PROBLEM TO WORK ON:
All of the entries below must be copied out exactly.
*** GIVEN DATA ***
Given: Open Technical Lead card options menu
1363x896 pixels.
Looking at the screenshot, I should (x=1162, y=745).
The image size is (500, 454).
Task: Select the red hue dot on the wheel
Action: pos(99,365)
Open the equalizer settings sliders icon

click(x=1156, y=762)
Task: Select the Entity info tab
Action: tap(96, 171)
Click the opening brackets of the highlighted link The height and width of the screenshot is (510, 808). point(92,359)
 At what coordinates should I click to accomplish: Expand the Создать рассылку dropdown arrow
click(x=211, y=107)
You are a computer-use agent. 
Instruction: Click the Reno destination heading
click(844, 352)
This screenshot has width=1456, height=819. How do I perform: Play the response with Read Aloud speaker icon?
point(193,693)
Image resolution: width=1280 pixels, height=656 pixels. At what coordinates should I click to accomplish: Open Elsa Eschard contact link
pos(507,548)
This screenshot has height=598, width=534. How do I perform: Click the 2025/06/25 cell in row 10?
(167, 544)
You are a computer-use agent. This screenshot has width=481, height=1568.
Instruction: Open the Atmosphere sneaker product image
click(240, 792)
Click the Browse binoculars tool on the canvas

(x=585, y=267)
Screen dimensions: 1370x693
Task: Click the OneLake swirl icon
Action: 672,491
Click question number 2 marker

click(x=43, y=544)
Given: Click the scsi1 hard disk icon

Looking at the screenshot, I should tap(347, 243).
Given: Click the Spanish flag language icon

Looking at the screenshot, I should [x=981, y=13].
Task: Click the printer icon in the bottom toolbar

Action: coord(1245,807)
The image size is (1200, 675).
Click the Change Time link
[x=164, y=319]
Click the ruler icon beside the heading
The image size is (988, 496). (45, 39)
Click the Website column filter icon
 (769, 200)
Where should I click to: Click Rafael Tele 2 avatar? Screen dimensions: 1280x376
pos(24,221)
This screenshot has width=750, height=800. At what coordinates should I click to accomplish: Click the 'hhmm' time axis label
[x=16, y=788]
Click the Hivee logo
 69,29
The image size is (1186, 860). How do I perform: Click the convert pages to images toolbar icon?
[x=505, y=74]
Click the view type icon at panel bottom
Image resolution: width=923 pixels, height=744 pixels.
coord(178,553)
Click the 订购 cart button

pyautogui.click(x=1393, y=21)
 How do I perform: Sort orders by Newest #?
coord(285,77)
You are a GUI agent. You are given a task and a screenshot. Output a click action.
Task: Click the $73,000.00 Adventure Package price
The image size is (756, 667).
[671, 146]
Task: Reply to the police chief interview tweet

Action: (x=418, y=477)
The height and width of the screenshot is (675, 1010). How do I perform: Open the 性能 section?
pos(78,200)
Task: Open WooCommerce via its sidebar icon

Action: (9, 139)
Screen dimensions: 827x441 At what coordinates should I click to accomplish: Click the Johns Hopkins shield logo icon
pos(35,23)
*** End of GIVEN DATA ***
SOLUTION FOR THIS EXERCISE:
Given: Open Technical Lead card options menu
1363x896 pixels.
Looking at the screenshot, I should (x=1162, y=745).
The image size is (500, 454).
Task: Select the red hue dot on the wheel
Action: pos(99,365)
Open the equalizer settings sliders icon

click(x=1156, y=762)
Task: Select the Entity info tab
Action: tap(96, 171)
Click the opening brackets of the highlighted link The height and width of the screenshot is (510, 808). point(92,359)
 At what coordinates should I click to accomplish: Expand the Создать рассылку dropdown arrow
click(x=211, y=107)
You are a computer-use agent. 
Instruction: Click the Reno destination heading
click(844, 352)
This screenshot has width=1456, height=819. How do I perform: Play the response with Read Aloud speaker icon?
point(193,693)
Image resolution: width=1280 pixels, height=656 pixels. At what coordinates should I click to accomplish: Open Elsa Eschard contact link
pos(507,548)
This screenshot has height=598, width=534. How do I perform: Click the 2025/06/25 cell in row 10?
(167, 544)
You are a computer-use agent. This screenshot has width=481, height=1568.
Instruction: Open the Atmosphere sneaker product image
click(240, 792)
Click the Browse binoculars tool on the canvas

(x=585, y=267)
Screen dimensions: 1370x693
Task: Click the OneLake swirl icon
Action: 672,491
Click question number 2 marker

click(x=43, y=544)
Given: Click the scsi1 hard disk icon

Looking at the screenshot, I should tap(347, 243).
Given: Click the Spanish flag language icon

Looking at the screenshot, I should [x=981, y=13].
Task: Click the printer icon in the bottom toolbar

Action: coord(1245,807)
The image size is (1200, 675).
Click the Change Time link
[x=164, y=319]
Click the ruler icon beside the heading
The image size is (988, 496). (45, 39)
Click the Website column filter icon
 (769, 200)
Where should I click to: Click Rafael Tele 2 avatar? Screen dimensions: 1280x376
pos(24,221)
This screenshot has width=750, height=800. At what coordinates should I click to accomplish: Click the 'hhmm' time axis label
[x=16, y=788]
Click the Hivee logo
 69,29
The image size is (1186, 860). How do I perform: Click the convert pages to images toolbar icon?
[x=505, y=74]
Click the view type icon at panel bottom
Image resolution: width=923 pixels, height=744 pixels.
coord(178,553)
Click the 订购 cart button

pyautogui.click(x=1393, y=21)
 How do I perform: Sort orders by Newest #?
coord(285,77)
You are a GUI agent. You are given a task and a screenshot. Output a click action.
Task: Click the $73,000.00 Adventure Package price
The image size is (756, 667).
[671, 146]
Task: Reply to the police chief interview tweet

Action: (x=418, y=477)
The height and width of the screenshot is (675, 1010). How do I perform: Open the 性能 section?
pos(78,200)
Task: Open WooCommerce via its sidebar icon

Action: (9, 139)
Screen dimensions: 827x441 At what coordinates should I click to accomplish: Click the Johns Hopkins shield logo icon
pos(35,23)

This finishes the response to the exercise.